- **Dataset entries**
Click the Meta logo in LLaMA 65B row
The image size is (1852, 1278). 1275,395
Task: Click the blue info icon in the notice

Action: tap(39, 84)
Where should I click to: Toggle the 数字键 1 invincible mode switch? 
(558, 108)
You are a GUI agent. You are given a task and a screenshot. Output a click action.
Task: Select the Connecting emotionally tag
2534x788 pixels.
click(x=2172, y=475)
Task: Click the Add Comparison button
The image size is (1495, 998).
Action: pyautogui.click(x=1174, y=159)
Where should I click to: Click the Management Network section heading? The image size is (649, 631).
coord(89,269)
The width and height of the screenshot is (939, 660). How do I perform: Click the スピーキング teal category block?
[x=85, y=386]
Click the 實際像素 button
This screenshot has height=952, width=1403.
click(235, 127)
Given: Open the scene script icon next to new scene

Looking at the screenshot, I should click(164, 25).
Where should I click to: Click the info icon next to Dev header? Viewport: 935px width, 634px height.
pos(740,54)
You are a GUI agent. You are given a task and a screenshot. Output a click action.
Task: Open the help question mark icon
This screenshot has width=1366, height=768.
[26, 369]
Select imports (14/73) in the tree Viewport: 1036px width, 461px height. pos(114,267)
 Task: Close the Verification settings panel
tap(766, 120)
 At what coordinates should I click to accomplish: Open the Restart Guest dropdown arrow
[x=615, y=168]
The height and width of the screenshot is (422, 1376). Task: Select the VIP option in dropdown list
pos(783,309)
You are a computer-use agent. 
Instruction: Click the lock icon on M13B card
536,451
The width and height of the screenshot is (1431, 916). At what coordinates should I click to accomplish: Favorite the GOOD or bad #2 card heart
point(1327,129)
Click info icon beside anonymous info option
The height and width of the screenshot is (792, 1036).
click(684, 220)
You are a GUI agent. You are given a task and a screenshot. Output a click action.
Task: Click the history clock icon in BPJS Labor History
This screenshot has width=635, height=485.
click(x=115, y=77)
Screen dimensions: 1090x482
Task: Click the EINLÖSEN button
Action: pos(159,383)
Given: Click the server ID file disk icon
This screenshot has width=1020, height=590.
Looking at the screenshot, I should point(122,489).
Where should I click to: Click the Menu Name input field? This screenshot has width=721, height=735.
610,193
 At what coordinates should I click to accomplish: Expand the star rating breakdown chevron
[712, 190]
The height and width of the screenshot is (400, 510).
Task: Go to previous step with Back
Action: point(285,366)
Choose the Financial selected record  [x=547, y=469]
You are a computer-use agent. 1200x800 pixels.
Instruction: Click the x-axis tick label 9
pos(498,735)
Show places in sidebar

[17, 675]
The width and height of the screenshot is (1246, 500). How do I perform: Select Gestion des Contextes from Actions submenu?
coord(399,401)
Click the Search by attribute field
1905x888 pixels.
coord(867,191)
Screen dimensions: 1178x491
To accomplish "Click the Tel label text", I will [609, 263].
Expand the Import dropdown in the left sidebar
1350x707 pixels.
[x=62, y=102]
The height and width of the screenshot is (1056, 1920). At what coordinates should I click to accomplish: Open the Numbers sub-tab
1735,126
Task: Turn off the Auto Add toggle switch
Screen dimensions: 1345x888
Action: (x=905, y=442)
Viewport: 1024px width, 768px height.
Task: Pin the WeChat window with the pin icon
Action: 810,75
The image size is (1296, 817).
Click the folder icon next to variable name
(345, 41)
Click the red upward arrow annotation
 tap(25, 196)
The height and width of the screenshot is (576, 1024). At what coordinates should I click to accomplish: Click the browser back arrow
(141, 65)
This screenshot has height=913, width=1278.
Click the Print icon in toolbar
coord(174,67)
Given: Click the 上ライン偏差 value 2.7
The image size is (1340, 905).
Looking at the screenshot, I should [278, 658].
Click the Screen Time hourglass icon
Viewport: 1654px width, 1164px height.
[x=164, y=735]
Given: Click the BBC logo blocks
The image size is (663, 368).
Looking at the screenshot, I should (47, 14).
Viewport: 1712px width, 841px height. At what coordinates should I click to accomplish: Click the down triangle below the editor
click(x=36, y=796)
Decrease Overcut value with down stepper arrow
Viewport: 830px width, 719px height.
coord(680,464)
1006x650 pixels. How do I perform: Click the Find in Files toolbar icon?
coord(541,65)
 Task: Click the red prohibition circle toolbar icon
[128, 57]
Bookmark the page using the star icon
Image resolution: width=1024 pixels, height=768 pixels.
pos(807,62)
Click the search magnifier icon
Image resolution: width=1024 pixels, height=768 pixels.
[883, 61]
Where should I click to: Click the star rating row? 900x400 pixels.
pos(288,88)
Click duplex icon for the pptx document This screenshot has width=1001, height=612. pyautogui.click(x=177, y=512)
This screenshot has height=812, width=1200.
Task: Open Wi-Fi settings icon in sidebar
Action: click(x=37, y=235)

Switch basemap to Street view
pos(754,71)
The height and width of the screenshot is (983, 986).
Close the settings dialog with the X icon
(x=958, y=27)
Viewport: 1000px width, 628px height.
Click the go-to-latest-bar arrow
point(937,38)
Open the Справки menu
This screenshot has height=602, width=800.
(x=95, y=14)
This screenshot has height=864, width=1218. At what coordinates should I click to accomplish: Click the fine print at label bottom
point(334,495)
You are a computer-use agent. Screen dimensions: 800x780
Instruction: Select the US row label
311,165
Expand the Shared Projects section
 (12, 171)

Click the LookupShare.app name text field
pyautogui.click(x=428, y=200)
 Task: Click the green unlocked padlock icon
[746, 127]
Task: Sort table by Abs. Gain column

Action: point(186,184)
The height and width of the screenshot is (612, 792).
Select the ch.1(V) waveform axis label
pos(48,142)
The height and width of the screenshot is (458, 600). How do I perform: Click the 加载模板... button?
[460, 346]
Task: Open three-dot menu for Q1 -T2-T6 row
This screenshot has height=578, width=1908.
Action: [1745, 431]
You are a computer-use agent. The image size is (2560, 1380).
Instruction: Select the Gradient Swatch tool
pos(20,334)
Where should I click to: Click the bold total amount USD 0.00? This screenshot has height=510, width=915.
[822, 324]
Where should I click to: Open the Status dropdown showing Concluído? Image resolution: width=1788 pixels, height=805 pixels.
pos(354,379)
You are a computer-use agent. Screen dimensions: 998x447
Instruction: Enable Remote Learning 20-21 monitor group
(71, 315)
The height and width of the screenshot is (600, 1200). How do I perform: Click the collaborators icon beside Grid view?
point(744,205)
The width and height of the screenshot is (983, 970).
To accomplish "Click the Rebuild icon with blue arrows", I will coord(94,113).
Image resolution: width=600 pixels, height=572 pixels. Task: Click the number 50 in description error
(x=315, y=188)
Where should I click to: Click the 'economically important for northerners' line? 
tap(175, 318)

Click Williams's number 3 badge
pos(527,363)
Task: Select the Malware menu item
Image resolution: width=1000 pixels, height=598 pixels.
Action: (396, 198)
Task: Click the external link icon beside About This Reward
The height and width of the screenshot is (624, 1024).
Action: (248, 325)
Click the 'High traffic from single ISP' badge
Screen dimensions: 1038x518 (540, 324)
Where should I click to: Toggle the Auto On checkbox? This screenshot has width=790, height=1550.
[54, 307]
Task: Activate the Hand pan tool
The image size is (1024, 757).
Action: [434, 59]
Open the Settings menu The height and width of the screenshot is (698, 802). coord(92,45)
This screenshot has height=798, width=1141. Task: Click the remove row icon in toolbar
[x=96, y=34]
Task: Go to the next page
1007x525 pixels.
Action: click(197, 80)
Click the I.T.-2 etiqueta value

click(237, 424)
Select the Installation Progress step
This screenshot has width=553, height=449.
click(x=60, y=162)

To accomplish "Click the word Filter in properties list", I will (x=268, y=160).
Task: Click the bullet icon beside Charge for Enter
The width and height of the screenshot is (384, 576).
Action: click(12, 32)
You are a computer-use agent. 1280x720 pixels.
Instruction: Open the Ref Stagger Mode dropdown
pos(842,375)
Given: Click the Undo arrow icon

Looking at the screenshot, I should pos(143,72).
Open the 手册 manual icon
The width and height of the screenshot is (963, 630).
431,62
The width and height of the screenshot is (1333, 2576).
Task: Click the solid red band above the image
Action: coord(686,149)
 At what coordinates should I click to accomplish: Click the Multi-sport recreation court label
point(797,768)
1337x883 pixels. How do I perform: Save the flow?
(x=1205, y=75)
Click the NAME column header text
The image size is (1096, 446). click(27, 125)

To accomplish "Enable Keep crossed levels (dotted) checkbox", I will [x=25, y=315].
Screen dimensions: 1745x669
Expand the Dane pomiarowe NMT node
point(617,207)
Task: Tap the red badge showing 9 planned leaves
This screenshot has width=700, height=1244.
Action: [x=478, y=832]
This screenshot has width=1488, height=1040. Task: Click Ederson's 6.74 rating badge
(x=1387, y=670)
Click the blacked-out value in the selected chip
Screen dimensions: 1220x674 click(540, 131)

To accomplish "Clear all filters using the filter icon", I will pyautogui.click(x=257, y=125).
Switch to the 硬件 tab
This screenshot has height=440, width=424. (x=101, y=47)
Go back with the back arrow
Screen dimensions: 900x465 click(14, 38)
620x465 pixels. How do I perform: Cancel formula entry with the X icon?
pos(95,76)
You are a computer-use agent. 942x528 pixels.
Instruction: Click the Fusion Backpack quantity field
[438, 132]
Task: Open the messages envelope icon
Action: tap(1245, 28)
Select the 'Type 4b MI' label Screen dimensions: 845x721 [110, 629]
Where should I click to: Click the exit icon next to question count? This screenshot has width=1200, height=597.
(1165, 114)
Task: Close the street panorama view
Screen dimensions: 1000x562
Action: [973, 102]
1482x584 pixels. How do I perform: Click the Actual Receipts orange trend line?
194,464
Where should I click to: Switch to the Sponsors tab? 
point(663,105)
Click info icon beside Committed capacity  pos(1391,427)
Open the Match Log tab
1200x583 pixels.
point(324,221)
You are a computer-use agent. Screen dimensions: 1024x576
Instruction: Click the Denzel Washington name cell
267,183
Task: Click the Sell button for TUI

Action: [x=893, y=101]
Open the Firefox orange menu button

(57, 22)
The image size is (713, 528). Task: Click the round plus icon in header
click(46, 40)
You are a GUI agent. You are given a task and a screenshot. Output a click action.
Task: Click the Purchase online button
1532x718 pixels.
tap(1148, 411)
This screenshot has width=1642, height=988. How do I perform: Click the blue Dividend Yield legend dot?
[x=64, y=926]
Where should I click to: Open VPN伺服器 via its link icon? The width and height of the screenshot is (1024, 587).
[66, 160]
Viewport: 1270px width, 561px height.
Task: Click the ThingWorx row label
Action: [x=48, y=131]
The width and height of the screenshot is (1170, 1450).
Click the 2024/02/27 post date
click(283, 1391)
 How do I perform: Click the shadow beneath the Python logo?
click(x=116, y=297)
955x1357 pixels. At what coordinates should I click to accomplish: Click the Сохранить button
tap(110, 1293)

- **ASSIGNED TASK**
Restate the data word for word. Begin at its first line, end at the line that contains "Task: Click the Add Comparison button", and include both.

- **OUTPUT OF THE TASK**
Click the Meta logo in LLaMA 65B row
The image size is (1852, 1278). 1275,395
Task: Click the blue info icon in the notice

Action: tap(39, 84)
Where should I click to: Toggle the 数字键 1 invincible mode switch? 
(558, 108)
You are a GUI agent. You are given a task and a screenshot. Output a click action.
Task: Select the Connecting emotionally tag
2534x788 pixels.
click(x=2172, y=475)
Task: Click the Add Comparison button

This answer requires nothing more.